Ten months later, here we are.  I’ve been given a new opportunity.  I am carrying a new baby — this time a boy — in my womb, and slowly I am falling in love with him.  I still can’t imagine his facial features, and there are many moments I wish he were a girl, that he were Daffy.  Then, I become grateful that he will become who he already is.

I am fortunate in many ways.  For my husband.  Our health.  Loving family.  Friends.  Still, I want more.  A baby — a living one.  The one growing inside my womb.  I’ve come a long way, understanding the profound love of a parent.  The idea had been elusive to me at one time, but now I know.  I wonder if God will grant me my wish now, now that I know. 

A life could end at any moment.  If I’m fortunate, I will have only 29 more weeks of fear.  The fear is excruciating, but I’ll take it if I could see our baby.

I pray for utter belief, for peace, for strength, for patience.  I pray for the days to go by fast so that I could hold and smell our baby sooner, and then for it to slow down so that I could stay with our baby for as long as possible.

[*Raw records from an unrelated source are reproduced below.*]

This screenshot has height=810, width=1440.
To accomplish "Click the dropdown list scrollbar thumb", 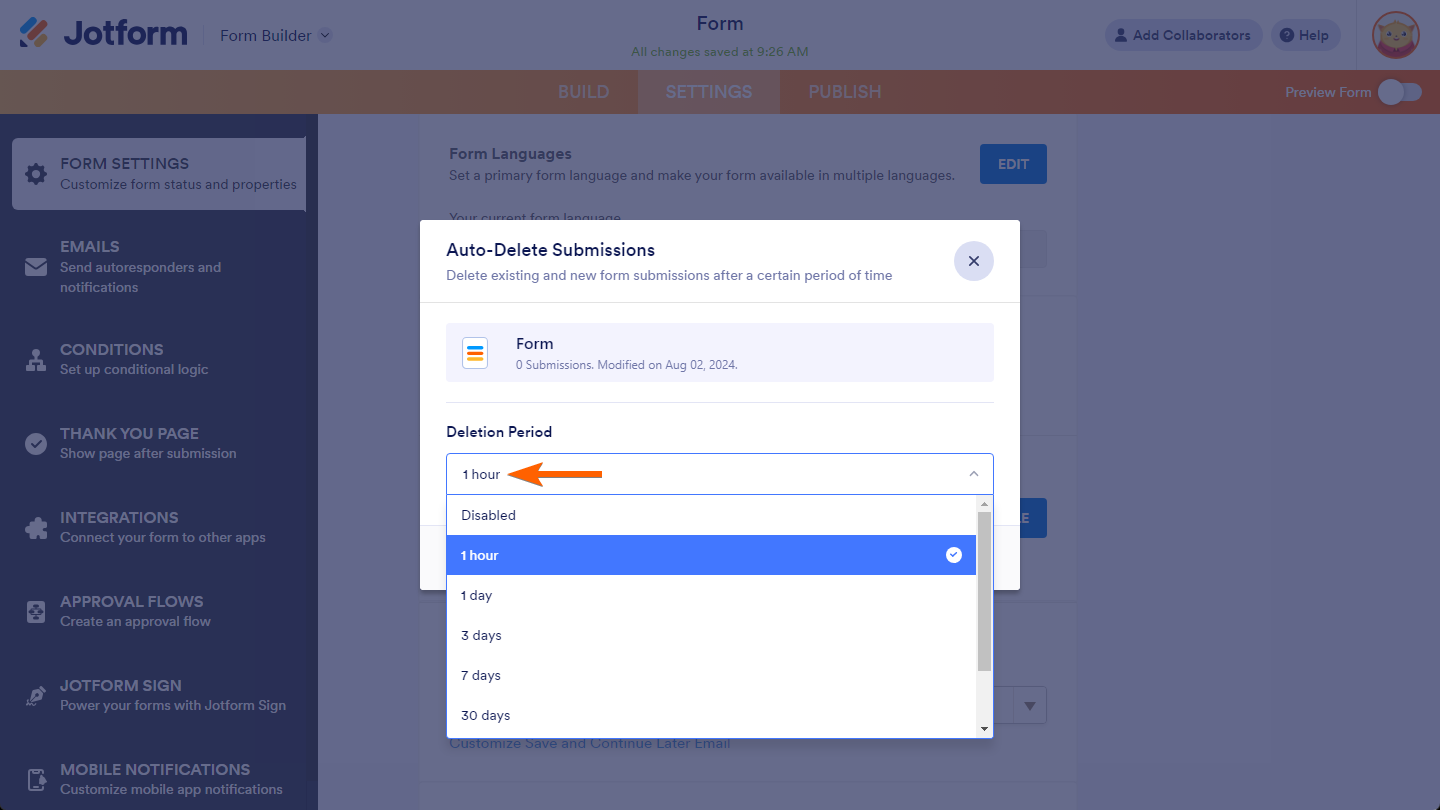I will tap(984, 590).
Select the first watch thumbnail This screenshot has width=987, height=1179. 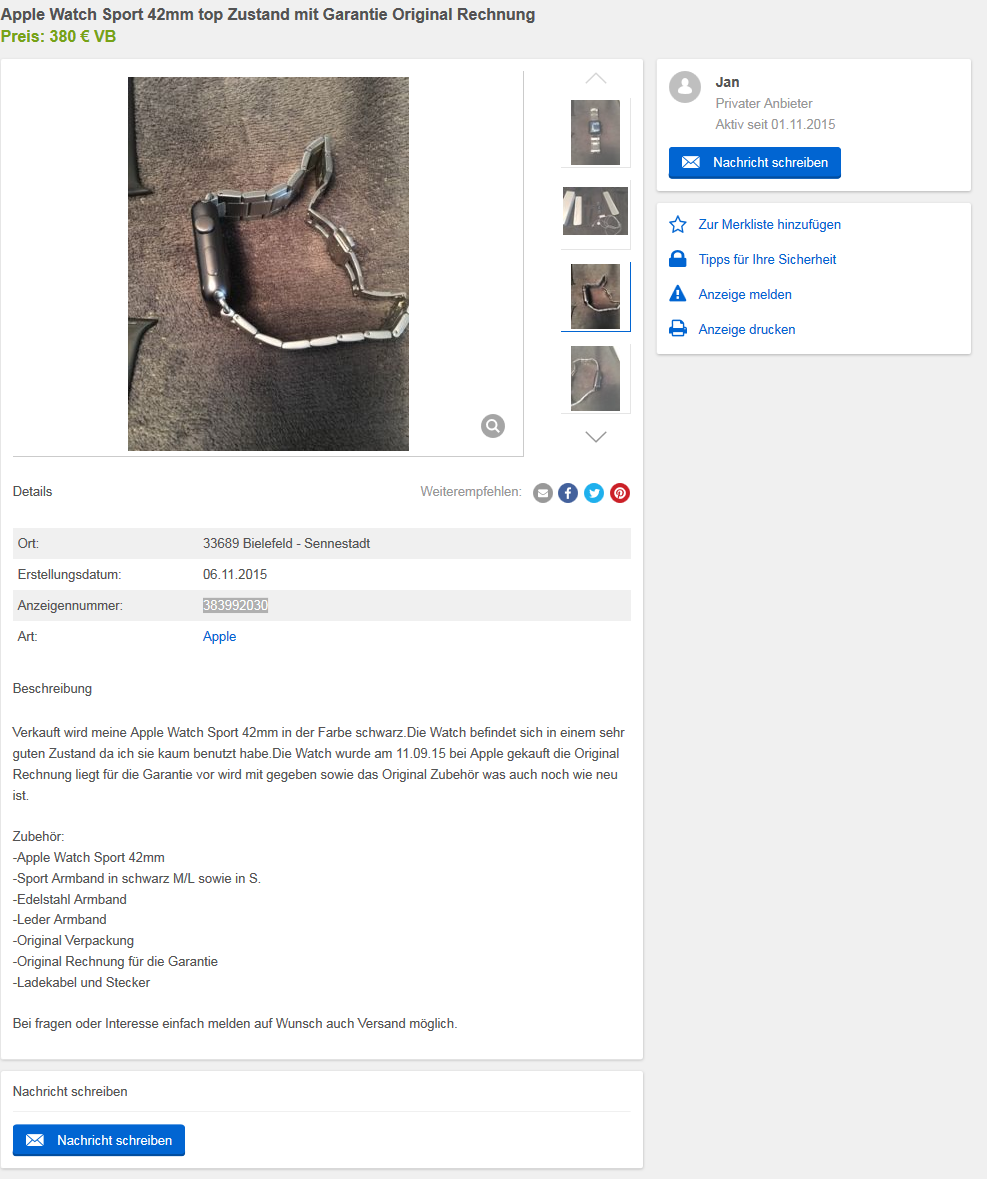pos(595,132)
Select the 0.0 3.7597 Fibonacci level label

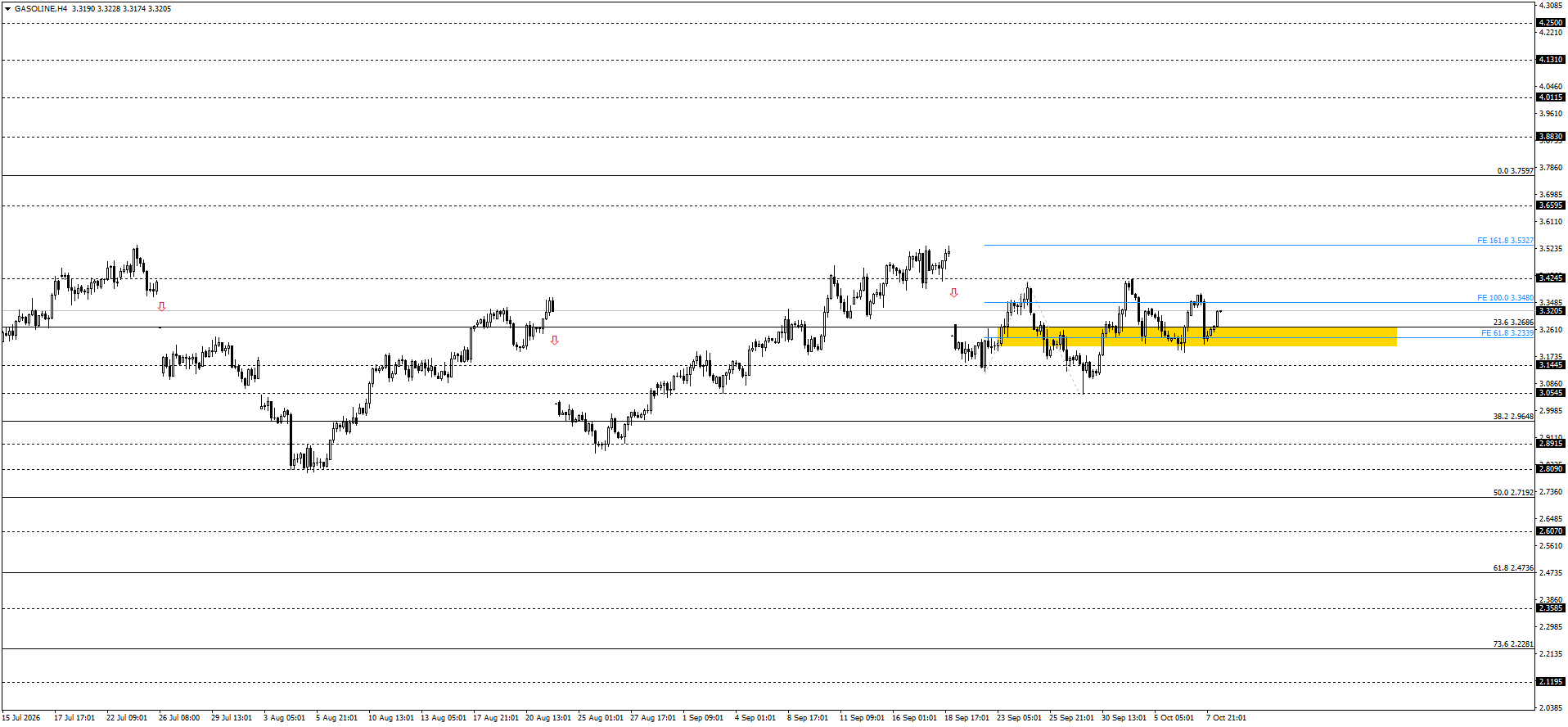pyautogui.click(x=1516, y=171)
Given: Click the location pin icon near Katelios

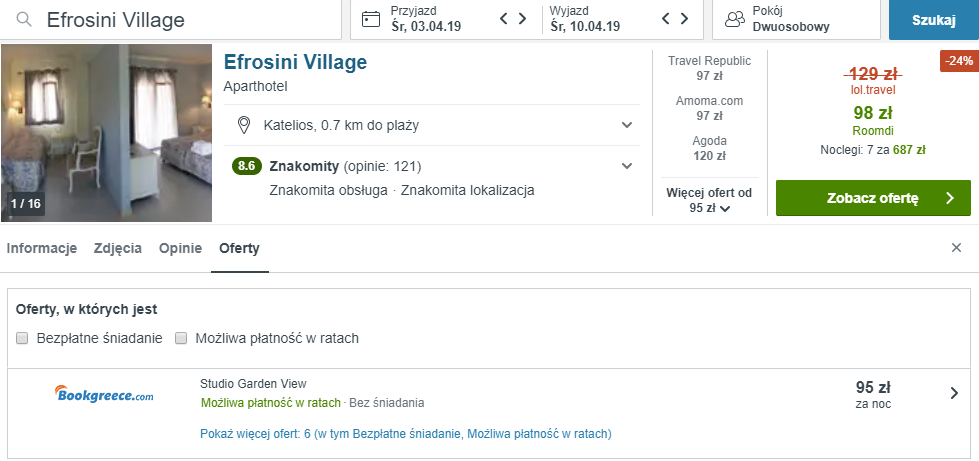Looking at the screenshot, I should (x=243, y=125).
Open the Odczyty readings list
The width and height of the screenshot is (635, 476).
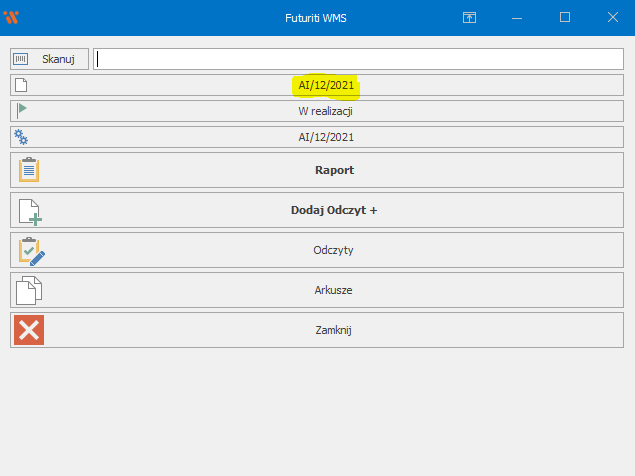click(x=334, y=250)
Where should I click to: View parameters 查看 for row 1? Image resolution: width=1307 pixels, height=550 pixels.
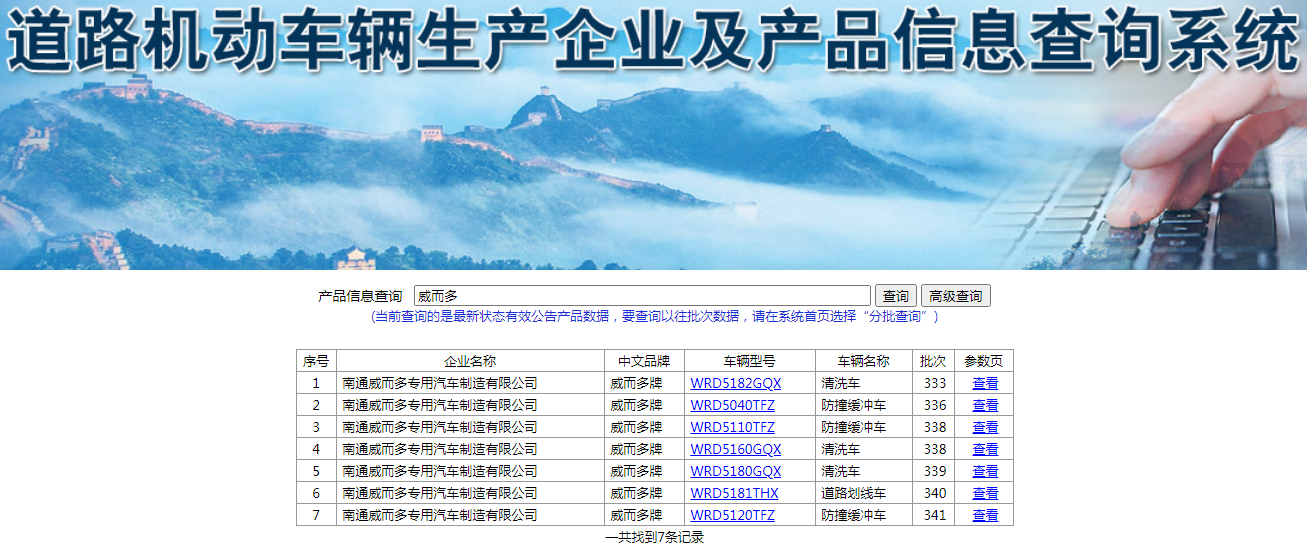(985, 383)
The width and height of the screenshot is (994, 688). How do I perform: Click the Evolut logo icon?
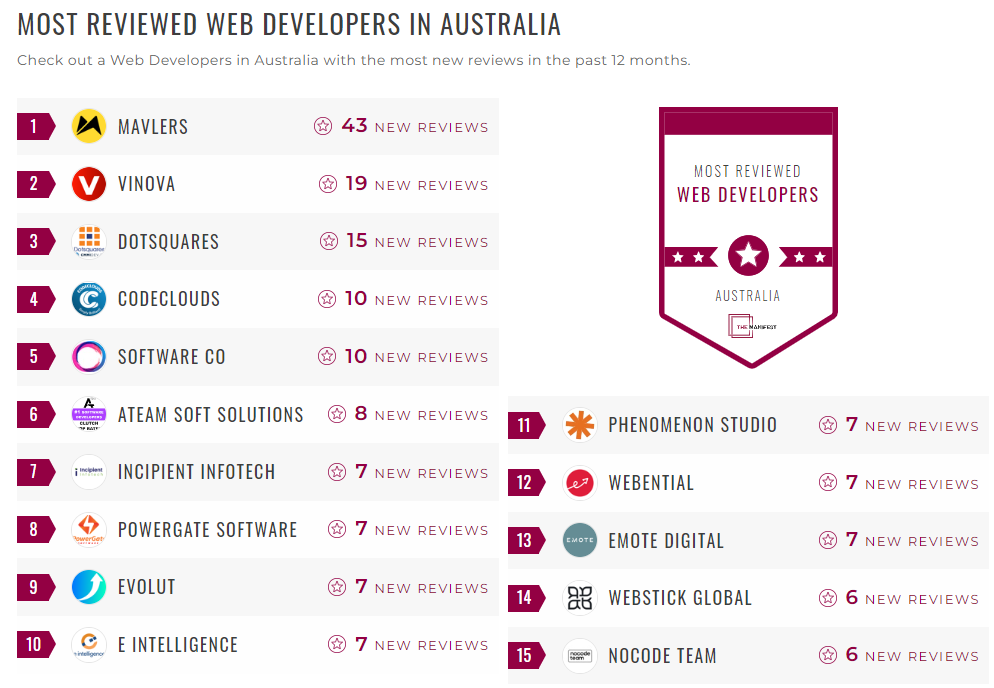88,587
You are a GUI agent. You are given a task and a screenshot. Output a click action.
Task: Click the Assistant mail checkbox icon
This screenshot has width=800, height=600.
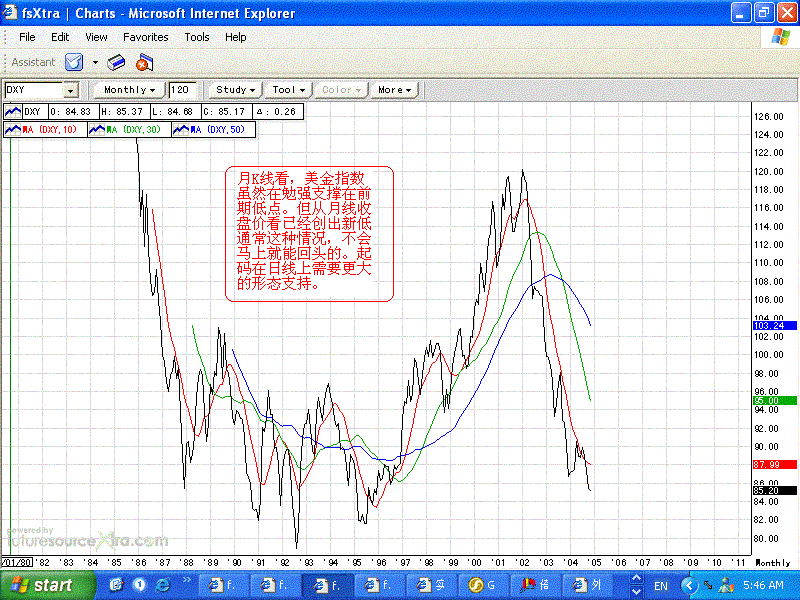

I don’t feel foolish for having believed in prayer even though I know now that God does not listen to them.  Someone might challenge me on this front, and I might have to return the challenge.  What had she done to be placed in God’s good graces and to have garnered herself “answered” prayers?  Had she loved God more than I, believed in Him more, begged Him more, fought for her children more, recited a more precise and clearer prayer?  Every day, when I think about Daffy and Kiri, I believe in God’s existence.  Every day He does what He does, most of which I do not know about.  But I do know that He doesn’t answer prayers, and I’m okay that He doesn’t.  Actually, I’m at peace that He doesn’t.  Because now I know that I couldn’t have believed more or prayed more.  Because now I know that God doesn’t have favorites, answering someone else’s prayer over my prayer or preferring someone else’s son over my son.  God loves fairly.  It is life that does not.